The energy (and buy-in and commitment) around the empathy interview portion of the project was incredible! We had a participant that is a superintendent at an area school, who invited us into her school, and we conducted interviews with several staff members and families. Most of the participants were new to the process, yet they trusted it, challenged it and made it their own. The willingness of the participants to roll up their sleeves, try a new approach, embody the mindsets of radical collaboration, bias toward action, and diversity of thought/perspective.

After the initial testing workshop, ABC did a tremendous job of developing a roadmap for the next steps. This often proves to be a challenging time for project stakeholders and participants. The workshops are completed. We have a ton of energy around our opportunities and prototypes. So, what happens next? ABC built and created their plan, to include a series of community learning sessions where we shared our progress, unveiled the prototypes, and rolled out our process for next steps (prioritizing prototypes, building collective will, and creating action teams for 2024).

Why do you believe in this approach?

The combination of empathy, collaboration, and continuous improvement is a powerful recipe for meaningful change. I have been practicing human-centered design (design thinking) for over a decade. I have seen it transform how teams work together to solve problems. I have seen it empower people who otherwise wouldn’t be invited to participate, be star participants. I have seen it give voice and power to those that don’t traditionally carry power and privilege.

Innovation is often thought of as an out of reach, magical process that only the “select few” have the skills or knowledge or creativity or privilege to participate in. HCD flips that on its ear, and then provides a process and set of tools to begin to formalize the steps and gives folks a chance to practice and create and become an innovator. The magic of innovation is around the alignment and cohesion of energy of the participants.
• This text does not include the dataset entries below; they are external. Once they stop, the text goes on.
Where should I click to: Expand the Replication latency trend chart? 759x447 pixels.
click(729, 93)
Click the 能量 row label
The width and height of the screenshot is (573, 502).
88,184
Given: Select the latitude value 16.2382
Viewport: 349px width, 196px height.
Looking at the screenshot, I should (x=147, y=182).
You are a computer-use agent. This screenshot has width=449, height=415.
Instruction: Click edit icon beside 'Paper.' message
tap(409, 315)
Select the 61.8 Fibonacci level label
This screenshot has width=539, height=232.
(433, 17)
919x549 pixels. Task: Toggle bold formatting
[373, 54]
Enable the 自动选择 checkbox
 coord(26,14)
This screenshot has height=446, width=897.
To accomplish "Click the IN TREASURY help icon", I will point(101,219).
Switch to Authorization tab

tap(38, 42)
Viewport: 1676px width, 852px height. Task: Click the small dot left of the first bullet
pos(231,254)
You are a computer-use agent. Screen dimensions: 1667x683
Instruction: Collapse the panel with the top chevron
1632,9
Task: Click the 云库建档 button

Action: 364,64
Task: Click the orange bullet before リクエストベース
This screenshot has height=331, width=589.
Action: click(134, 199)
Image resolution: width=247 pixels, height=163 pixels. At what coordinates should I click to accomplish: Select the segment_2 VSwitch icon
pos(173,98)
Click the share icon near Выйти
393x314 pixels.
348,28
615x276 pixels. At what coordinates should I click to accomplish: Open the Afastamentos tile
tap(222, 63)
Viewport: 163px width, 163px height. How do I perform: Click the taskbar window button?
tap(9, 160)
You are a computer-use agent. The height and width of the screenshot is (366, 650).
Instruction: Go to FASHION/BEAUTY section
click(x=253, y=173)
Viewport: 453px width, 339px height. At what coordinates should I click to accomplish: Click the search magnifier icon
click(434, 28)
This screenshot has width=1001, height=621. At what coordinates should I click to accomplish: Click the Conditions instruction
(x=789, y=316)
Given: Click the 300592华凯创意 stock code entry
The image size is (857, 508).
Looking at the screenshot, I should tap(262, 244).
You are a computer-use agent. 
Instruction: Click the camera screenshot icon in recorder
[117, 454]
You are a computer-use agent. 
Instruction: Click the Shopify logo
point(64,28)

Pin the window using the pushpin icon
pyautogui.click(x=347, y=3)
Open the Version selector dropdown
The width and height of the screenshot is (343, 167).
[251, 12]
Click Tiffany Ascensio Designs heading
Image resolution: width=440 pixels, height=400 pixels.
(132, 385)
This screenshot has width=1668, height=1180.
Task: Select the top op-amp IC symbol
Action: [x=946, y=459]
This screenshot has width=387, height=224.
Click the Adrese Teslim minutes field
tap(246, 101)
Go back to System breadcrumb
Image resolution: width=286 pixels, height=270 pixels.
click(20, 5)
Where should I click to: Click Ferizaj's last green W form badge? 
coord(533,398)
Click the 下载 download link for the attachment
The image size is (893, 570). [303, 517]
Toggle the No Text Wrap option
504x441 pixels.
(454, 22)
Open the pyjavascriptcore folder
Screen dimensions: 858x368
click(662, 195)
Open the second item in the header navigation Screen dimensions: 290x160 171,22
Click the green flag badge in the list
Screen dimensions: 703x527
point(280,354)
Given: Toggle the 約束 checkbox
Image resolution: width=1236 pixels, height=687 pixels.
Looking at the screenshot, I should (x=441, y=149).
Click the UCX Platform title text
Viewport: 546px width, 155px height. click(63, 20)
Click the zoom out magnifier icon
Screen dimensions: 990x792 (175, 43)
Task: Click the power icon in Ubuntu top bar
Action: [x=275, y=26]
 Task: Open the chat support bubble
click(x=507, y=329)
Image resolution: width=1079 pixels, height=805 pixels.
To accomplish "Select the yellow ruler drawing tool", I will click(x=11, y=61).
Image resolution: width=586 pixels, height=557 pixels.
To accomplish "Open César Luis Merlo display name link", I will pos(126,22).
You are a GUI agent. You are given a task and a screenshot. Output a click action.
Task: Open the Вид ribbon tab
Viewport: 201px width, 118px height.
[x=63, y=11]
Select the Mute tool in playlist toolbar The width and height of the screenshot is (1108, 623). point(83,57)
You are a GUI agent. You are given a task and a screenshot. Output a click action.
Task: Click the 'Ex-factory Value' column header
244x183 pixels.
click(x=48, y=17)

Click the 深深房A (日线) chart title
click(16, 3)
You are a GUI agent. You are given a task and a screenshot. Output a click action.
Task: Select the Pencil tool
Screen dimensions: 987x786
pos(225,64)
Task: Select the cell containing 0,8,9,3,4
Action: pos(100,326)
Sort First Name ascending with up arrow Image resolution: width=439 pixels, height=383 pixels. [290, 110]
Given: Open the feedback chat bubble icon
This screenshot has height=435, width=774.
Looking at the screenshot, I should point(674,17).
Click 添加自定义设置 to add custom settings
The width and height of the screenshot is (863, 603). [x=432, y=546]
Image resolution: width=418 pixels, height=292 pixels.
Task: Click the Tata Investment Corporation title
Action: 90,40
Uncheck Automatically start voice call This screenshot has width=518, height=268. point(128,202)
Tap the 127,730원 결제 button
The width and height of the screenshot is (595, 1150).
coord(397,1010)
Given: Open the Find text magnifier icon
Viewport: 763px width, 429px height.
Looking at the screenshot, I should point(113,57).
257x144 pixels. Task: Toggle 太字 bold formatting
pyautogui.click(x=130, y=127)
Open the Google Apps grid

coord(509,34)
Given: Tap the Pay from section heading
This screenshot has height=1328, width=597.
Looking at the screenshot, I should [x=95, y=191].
There is a shared understanding of who we are designing for (empathy interviews), what we are solving (opportunity framing), and whose input is most meaningful for us as we build and test and rebuild and retest.

What advice would you have for the Reading for the Future team (and larger community) moving forward?

Keep moving forward. I love the process and approach that Sarah Beckman and Todd Sutton and team are formalizing. I believe strongly in Todd’s communication and facilitation skills, and who he is as a person. It’s about relationships. Continue to prioritize building and maintaining strong, trusting relationships across all project stakeholders. Now is a great time to join a team and get involved!

The empathy gathering phase is ongoing and never ending. Continue to reach out to youth, families, educators, and those that are underrepresented and underheard. These are your most important perspectives.

This is difficult work, appreciate the journey. Celebrate your accomplishments. The small things are the big things.

 


Eden Weller is the Founder of WELLER Workshops.

Eden spent the first fifteen years of his career building and leading an elite internal research capability as a corporate research practitioner where he grew and evolved the function from “data-gatherers” to diverse and dynamic “strategic, business partners.” He led an incredibly talented team of researchers to elevate how the voice of the customer was leveraged in new product/service development, business model generation and communication/messaging.

Eden built a human-centered design / design thinking capability whereby he led/facilitated 20+ “design sprints” working with cross-functional teams on everything from internal “employer of choice” initiatives to product/service enhancements to breakthrough innovation / blue sky opportunities.

WELLER workshops was created with one goal in mind: to share these mindsets and capabilities with those serving the humans in our community.